2. Il Tribunale ha ritenuto configurabile la ipotesi contestata di tentativo di incendio, ex art. 423 c.p., mettendo in rilievo la diffusività del fuoco appiccato alle due autovetture, e alla concreta possibilità di una esplosione, essendo uno dei veicoli alimentato a GPL. Al riguardo va ricordato che secondo le linee tracciate dalla giurisprudenza di legittimità, la distinzione tra la fattispecie di cui all’art. 423 c.p. (Incendio) e quella di cui all’art. 424 c.p. (Danneggiamento seguito da incendio) va individuata nella volontà del soggetto attivo del reato, che nella prima fattispecie agisce per provocare un incendio, nella seconda soltanto per danneggiare, essendo l’incendio che ne sorge una conseguenza non voluta casualmente riferibile (per colpa) alla sua condotta (v. per tutte Sez. 1, n. 5362, 7 febbraio 1997, D’Avanzo).

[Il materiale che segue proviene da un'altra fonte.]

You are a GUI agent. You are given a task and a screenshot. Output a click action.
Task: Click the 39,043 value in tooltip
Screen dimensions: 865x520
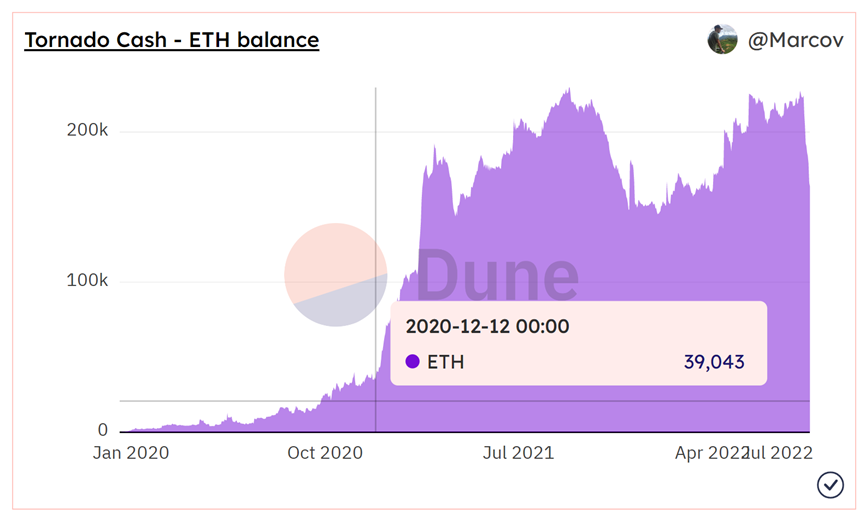click(x=714, y=362)
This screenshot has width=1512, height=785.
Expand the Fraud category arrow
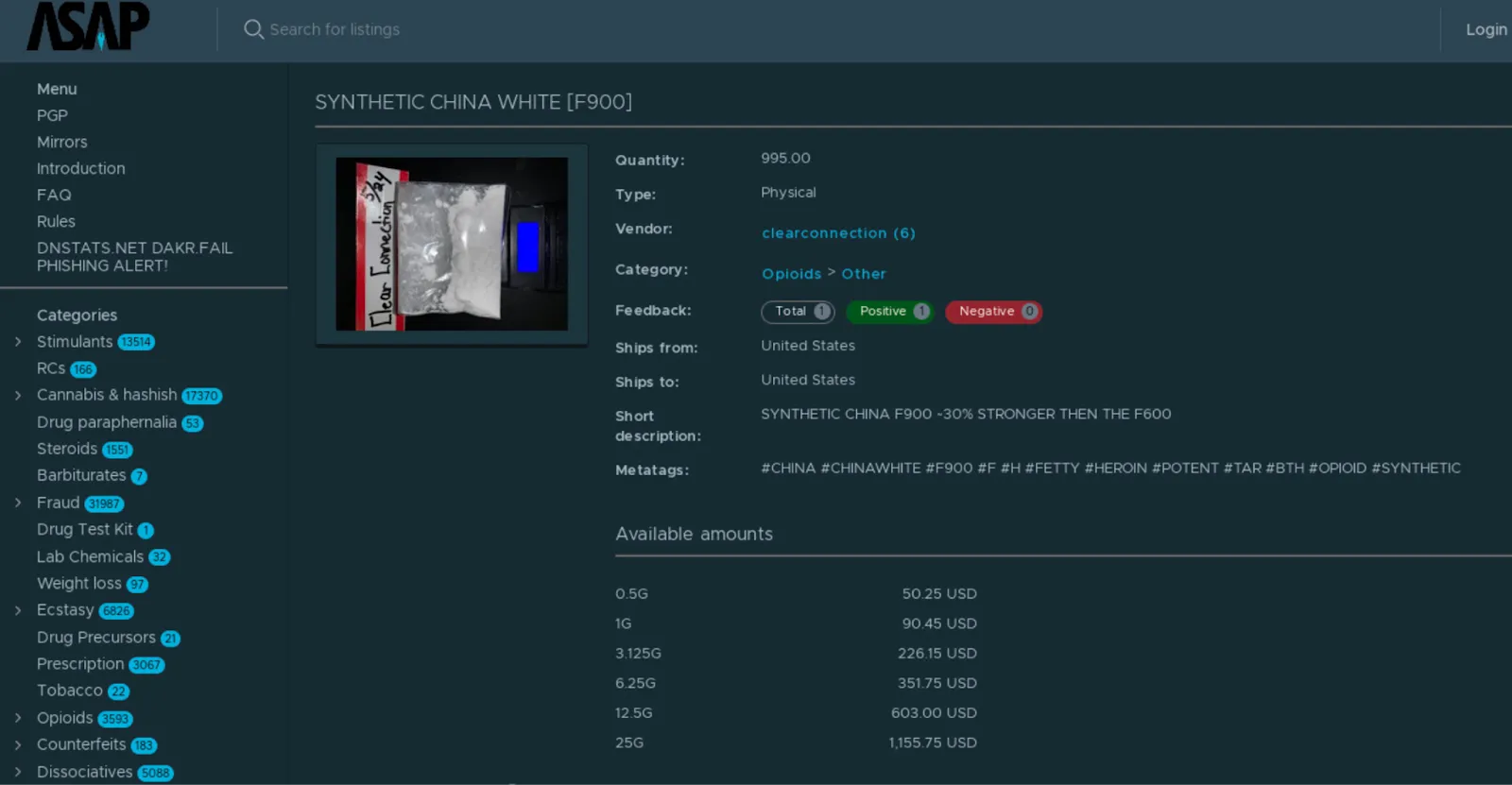(18, 503)
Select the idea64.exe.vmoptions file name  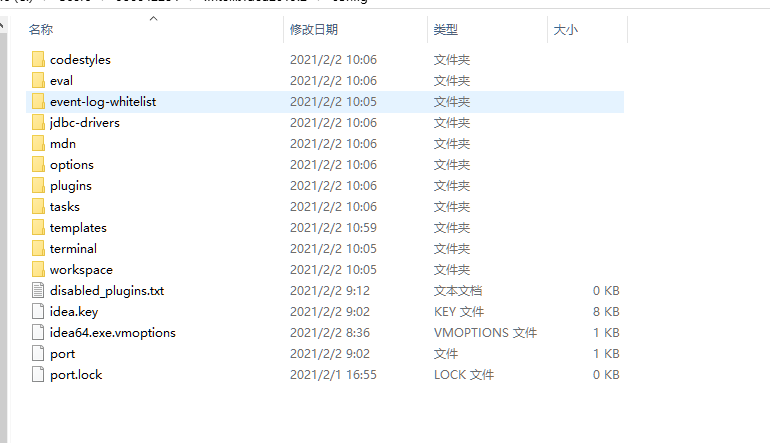(x=112, y=332)
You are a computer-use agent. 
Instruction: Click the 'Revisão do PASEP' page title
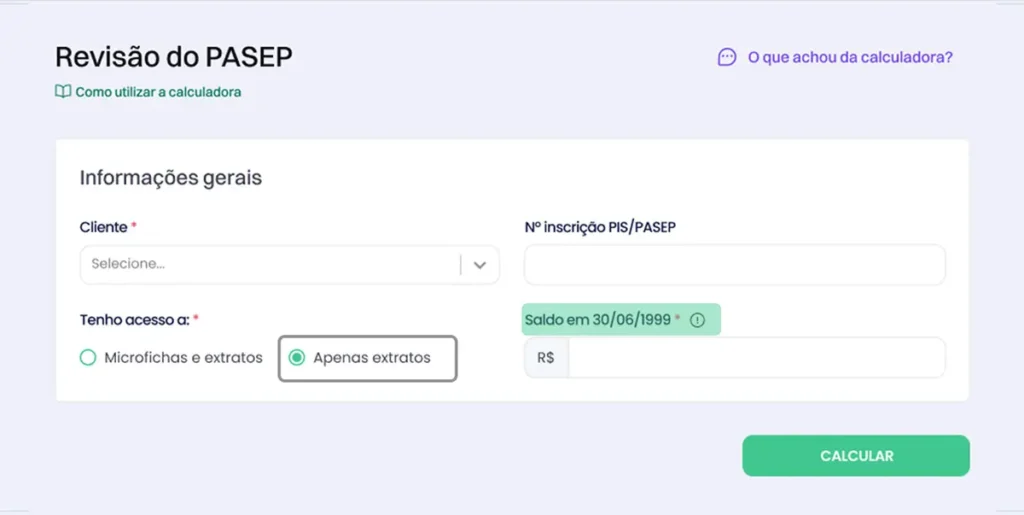tap(174, 57)
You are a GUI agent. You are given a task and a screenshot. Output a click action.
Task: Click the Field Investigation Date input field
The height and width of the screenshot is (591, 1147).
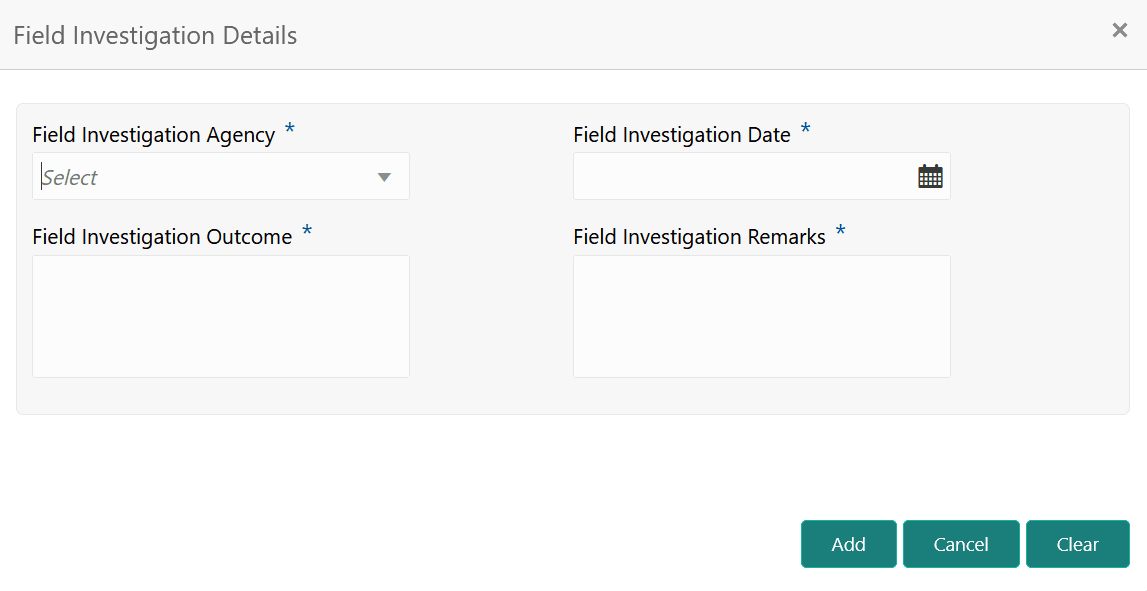[740, 175]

In presenza di una fattispecie tentata, non essendosi determinato un incendio (come nel caso in esame), è decisivo, dunque, l’elemento soggettivo del reato, richiedendosi per la configurabilità della più grave ipotesi di cui all’art. 423 c.p. oltre alla volontà di danneggiamento la coscienza e volontà di cagionare un evento di proporzioni tali assumere le caratteristiche di diffusività, di vastità del fuoco e di difficoltà di spegnimento che connotano giuridicamente l’incendio (v. Sez. 1, n. 6250, 3 febbraio 2009, Cerasuolo; Id., n. 217, 15 gennaio 1997, Rottino).

Sul punto la valutazione operata dal Tribunale non appare appagante, essendosi dato atto solo della potenziale diffusività del fuoco appiccato alle due autovetture, senza alcuna indagine, sia pure di tipo sintomatico, sull’elemento soggettivo del reato.

3. Ne deriva che su questo solo punto l’ordinanza impugnata va annullata, con rinvio, per nuovo esame, al Tribunale di Palermo.
P.Q.M.

Annulla l’ordinanza impugnata e rinvia per nuovo esame al Tribunale di Palermo.

Testo non ufficiale. La sola stampa del bollettino ufficiale ha carattere legale.